(Exercise requirements): Exact copies of the line with "This screenshot has height=888, width=1372." and of all lines after it through the end of the entries are required, and no other lines.

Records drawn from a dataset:
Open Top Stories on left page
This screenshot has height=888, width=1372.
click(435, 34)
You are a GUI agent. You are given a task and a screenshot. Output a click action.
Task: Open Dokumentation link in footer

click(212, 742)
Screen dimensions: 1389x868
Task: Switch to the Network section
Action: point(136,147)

(Response box):
This screenshot has height=888, width=1372.
click(435, 34)
You are a GUI agent. You are given a task and a screenshot. Output a click action.
Task: Open Dokumentation link in footer

click(212, 742)
Screen dimensions: 1389x868
Task: Switch to the Network section
Action: point(136,147)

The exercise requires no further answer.